Ülkemizde yükseköğrenimin ciddi bir dönüşüm içinde olduğunu, bu dönüşümün sonucunda daha dinamik ve esnek bir yapıya sahip olan vakıf üniversitelerinin ön plana çıkacağını; bu nedenlerle orta vadede eğitim sektörünün gidişatını belirleyecek olan kurumların vakıf üniversiteleri olacağına inanıyorum. Neden böyle düşündüğümü kısaca sizlere de aktarmak isterim. 
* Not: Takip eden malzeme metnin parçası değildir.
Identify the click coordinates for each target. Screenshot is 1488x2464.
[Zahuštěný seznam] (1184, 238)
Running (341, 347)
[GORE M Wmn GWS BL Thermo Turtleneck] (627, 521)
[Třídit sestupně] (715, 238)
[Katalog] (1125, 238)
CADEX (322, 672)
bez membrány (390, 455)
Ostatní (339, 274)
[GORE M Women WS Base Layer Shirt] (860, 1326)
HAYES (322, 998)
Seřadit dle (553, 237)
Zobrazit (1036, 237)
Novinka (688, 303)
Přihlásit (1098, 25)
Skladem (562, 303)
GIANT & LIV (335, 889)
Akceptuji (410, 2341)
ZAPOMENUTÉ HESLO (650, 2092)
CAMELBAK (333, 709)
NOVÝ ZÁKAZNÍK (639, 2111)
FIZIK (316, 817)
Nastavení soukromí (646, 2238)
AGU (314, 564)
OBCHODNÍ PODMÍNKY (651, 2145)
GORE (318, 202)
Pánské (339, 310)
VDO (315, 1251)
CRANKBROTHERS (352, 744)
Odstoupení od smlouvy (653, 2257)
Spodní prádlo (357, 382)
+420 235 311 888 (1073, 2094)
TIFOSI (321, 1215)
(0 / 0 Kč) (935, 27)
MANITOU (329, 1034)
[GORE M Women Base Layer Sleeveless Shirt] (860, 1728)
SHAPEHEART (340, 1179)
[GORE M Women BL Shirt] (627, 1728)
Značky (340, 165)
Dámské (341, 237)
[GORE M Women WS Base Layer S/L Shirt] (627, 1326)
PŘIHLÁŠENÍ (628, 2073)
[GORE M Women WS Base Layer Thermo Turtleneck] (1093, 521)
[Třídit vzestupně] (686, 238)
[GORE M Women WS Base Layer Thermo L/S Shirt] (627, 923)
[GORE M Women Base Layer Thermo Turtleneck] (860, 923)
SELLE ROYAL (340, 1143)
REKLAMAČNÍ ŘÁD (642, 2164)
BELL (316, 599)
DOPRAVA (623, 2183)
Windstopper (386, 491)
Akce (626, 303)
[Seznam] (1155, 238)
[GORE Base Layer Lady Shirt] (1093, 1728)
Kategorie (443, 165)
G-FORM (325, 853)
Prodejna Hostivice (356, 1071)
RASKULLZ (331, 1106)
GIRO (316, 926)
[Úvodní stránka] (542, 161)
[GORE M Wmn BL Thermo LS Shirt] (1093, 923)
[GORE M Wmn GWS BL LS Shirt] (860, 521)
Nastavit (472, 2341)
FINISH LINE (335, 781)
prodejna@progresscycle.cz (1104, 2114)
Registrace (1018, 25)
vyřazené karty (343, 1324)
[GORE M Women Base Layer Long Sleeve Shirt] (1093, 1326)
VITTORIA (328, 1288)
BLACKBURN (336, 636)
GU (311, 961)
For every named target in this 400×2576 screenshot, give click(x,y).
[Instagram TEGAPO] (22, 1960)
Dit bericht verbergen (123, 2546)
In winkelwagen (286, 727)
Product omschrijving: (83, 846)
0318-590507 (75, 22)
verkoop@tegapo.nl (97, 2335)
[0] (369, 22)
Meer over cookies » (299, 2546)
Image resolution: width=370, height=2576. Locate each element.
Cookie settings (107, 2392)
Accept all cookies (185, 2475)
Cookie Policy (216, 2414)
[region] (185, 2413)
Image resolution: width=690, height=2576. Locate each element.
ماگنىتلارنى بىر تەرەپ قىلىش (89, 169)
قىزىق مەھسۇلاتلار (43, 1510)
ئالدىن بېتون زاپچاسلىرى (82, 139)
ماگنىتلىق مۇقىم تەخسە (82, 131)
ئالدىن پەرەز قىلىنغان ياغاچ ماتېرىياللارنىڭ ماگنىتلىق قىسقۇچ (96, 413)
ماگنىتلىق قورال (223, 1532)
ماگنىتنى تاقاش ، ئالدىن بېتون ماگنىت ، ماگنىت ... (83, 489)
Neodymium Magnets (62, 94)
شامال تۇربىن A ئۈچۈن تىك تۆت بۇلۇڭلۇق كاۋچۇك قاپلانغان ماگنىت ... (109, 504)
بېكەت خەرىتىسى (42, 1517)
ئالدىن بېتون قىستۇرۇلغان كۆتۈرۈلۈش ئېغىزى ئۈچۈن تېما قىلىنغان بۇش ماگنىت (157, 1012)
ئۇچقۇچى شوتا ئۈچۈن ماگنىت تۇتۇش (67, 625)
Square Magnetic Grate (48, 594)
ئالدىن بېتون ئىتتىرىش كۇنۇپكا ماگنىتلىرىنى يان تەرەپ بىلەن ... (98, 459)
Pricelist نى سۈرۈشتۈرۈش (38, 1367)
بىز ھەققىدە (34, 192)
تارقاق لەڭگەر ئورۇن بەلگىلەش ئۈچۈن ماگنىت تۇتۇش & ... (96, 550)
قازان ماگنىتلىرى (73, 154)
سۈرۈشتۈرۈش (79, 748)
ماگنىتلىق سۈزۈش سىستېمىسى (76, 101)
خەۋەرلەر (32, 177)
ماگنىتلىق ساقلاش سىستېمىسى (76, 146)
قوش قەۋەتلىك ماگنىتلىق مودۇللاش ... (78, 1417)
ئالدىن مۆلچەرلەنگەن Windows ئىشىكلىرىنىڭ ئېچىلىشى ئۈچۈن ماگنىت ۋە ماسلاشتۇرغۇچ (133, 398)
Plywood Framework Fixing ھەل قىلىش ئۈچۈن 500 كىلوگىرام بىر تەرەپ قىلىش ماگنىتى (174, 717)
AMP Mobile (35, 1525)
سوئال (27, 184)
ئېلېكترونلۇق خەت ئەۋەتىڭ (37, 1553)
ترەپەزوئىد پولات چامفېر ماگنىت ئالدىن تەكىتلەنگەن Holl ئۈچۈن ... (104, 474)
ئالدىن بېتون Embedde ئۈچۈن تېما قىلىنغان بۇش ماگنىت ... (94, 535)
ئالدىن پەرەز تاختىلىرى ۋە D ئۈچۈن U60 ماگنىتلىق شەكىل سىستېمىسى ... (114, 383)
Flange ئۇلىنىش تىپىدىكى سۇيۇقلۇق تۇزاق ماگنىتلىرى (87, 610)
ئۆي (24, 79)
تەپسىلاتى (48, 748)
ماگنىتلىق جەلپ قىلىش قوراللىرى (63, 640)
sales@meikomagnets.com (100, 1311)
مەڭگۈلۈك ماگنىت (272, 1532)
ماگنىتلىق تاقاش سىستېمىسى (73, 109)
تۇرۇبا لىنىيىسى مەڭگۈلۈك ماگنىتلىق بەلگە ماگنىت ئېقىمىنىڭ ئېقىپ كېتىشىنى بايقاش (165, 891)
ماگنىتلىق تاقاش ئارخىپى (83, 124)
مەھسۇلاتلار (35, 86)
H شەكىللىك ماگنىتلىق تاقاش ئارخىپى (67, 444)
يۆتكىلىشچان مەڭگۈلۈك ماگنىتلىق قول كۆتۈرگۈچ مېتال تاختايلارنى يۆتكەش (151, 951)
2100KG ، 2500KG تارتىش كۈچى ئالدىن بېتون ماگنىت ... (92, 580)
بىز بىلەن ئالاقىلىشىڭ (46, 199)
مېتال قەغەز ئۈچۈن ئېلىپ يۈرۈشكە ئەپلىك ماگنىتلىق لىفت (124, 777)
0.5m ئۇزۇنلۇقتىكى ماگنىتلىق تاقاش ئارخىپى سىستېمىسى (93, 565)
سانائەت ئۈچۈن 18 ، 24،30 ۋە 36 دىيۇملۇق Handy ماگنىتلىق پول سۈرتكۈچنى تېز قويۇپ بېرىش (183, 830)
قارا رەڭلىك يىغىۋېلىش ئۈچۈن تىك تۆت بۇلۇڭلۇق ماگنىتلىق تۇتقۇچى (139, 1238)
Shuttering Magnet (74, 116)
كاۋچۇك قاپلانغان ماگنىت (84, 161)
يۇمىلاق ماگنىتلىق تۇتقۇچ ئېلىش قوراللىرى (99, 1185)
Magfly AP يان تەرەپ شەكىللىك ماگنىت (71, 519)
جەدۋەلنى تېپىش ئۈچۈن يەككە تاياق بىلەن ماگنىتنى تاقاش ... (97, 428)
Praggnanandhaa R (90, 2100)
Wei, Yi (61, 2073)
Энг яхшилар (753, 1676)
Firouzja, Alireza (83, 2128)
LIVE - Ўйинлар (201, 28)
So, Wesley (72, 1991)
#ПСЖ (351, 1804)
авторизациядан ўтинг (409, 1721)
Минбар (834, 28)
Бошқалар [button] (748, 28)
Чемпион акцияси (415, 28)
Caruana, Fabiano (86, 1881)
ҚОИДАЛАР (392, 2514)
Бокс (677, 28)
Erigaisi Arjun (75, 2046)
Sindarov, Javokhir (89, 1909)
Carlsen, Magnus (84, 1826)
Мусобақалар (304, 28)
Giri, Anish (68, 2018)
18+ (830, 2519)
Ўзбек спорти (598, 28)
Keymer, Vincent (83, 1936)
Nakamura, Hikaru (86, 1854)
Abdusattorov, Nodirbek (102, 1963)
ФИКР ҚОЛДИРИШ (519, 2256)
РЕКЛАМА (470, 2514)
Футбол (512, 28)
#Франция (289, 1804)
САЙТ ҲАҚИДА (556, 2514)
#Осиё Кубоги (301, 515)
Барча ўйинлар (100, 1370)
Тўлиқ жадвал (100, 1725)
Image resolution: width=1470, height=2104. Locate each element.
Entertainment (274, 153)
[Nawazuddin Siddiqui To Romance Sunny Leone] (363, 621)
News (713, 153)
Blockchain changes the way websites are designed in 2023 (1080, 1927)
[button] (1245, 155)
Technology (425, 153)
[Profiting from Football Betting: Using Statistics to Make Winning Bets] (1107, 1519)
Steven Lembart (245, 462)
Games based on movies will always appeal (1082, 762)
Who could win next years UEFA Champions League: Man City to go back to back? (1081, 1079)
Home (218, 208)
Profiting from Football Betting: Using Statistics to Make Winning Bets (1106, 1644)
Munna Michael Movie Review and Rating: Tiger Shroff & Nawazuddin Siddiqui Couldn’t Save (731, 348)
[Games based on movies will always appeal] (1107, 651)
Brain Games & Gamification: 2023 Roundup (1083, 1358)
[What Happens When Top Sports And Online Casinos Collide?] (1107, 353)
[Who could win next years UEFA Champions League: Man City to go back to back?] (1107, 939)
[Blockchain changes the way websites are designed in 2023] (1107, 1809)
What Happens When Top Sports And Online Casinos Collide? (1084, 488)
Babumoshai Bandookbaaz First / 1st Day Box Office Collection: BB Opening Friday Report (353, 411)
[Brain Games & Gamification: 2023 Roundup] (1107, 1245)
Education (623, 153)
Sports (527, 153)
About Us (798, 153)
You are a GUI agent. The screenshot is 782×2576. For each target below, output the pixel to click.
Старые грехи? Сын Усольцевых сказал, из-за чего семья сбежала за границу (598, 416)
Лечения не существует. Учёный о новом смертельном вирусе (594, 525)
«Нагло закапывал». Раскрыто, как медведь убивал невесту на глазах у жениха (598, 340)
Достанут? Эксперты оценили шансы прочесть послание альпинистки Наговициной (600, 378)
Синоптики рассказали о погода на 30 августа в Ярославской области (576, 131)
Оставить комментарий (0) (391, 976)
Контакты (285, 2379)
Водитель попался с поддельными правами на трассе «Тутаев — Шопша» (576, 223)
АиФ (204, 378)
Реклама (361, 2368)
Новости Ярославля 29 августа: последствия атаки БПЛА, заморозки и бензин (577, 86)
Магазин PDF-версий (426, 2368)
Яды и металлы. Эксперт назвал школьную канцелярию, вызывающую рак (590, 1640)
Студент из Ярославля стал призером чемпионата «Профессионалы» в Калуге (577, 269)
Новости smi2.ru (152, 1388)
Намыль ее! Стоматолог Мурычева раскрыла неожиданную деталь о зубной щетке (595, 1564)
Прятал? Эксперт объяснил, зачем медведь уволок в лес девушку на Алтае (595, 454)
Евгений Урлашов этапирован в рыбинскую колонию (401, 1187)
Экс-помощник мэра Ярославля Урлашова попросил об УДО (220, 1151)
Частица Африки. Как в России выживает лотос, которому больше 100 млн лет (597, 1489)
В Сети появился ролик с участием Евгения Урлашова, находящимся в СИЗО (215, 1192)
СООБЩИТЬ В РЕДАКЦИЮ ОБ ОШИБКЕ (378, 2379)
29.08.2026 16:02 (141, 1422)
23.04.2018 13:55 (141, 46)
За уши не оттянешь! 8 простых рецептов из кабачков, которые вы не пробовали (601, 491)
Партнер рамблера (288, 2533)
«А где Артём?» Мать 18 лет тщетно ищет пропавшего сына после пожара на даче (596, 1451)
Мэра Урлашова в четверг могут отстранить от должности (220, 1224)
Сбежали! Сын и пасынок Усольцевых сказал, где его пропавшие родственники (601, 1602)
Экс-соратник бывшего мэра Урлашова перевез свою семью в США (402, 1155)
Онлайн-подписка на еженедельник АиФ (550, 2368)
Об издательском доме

Yaklaşık 8 yıl önce iyi ebeveynler olarak kızımızın eğitim hayatının başlangıç noktasını belirleyebilmek adına farklı okulları inceleme altına almıştık. Çevremizdeki birçok benzerimiz gibi bizde bulunduğumuz şehirde iyi diye bilinen okulları inceliyor, bazılarını ziyaret ediyor ve öğretmenlerle görüşmeye çalışıyorduk. Ziyaret ettiğimiz, değerlendirdiğimiz okulların neredeyse hepsinin özel okul olduğunu söyleyebilirim. Özel okulları değerlendirmeye almış olmamızın gerekçesi, özel okul hayranlığı değil kızımız için en iyi ve uygun eğitimi bu okullardan alabileceğimize inanmış olmamızdı. O dönemde olduğu gibi, şimdi de uygun olanaklara sahip anne babaların ilk etapta özel okullarla ilgilendiğini görebiliyorum. Bu eğilimin gün geçtikçe daha da güçlendiğini söylemek de mümkün. Eğilimin güçlenmesi dediğim zaman iki farklı boyuttan bahsedebiliriz. Bunlardan birincisi ilk ve orta öğretim öğrencileri arasında özel okullara ilgi gösterenlerin oranının artması, ikincisi ise bu ilginin yüksek öğretime kadar uzanması. Benzetmek doğru olur mu bilmiyorum ama hem yatay hem de dikey açıdan bir yoğunlaşma var. 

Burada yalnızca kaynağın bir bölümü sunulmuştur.